Silence is political
We ultimately won this tiny, local battle in the war that the larger political left seemed to have lost long ago. First, the children whose parents opposed the City of David visit were allowed to be excused from that part of the trip. But these numbers soon grew from a handful of voices in the WhatsApp group, to nearly half the class’ parents. In the end, in the face of this growing opposition, the school decided to drop the City of David from the trip entirely.
If it was ever incumbent upon me to write the words introducing David Be’eri and Avi Maoz at the ceremony for the Israel Prize, I would say — paraphrasing the famous sentence — that when small men achieve great things, it is probably because a mass of people either stands behind them in support, or stands by in silence. An argument over a school trip shows just how much this choice is made even at the tiniest levels, in hundreds of schools across the country, and can ultimately shape the fate of our politics and the lives of millions.
I’ve spent many years in the anti-apartheid movement in Israel, and I still learned new things from this small and personal struggle. The first is that one must always speak up and take a stance. Silence is political, and it always helps the powerful — and in Israel today, the powerful are on the right. It is telling that, when I asked the staff of our supposedly liberal school how it was possible that they didn’t notify parents that the class was going Silwan, they replied that the students weren’t going there, but to the City of David — erasing a neighborhood of thousands with the name of a settler project in the heart of occupied territory.
The second lesson is that, although the anti-apartheid movement in Israel is a small minority, we must learn to fight in local arenas.
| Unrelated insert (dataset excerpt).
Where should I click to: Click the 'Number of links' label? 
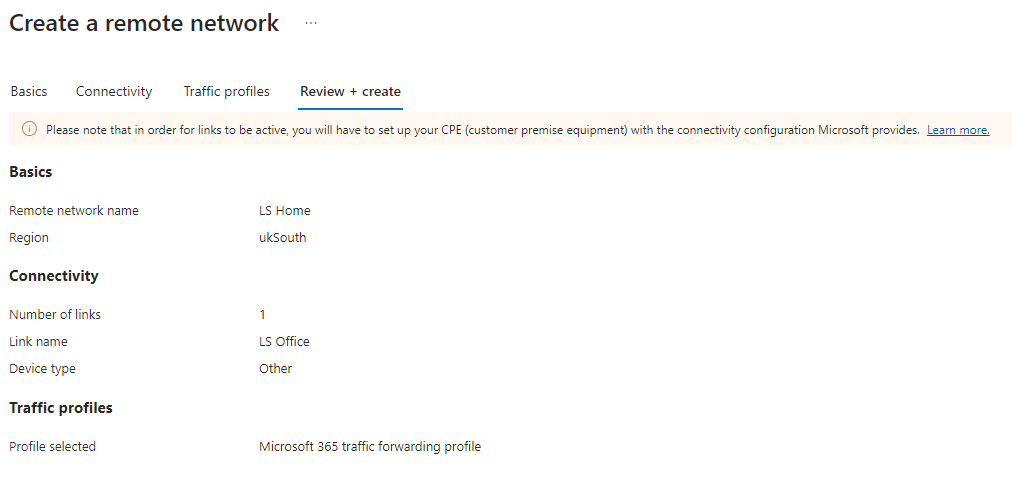(x=55, y=314)
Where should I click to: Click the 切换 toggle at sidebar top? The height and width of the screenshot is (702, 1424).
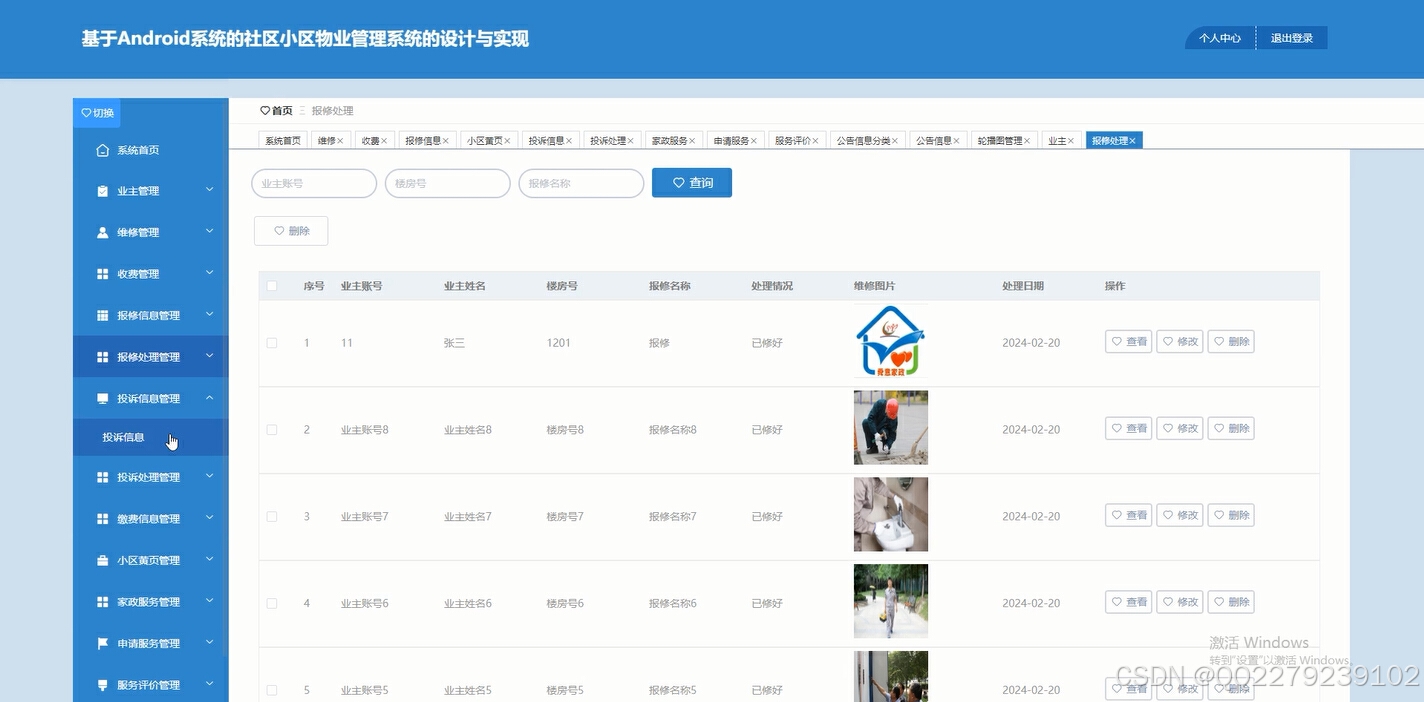click(x=96, y=112)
This includes the education system — from kindergartens to high schools — where the state has a massive influence over the minds of young citizens.
The third is the need to mobilize and act together. It took me a few days to realize that, around me at the school, and even in my daughter’s class, there was a line of left-wing activists ready to join this small cause. The ability to act together on a concrete issue reminded me of what I had forgotten: that when you’re silent, you’re alone, but when you raise your voice, you might find others to join you.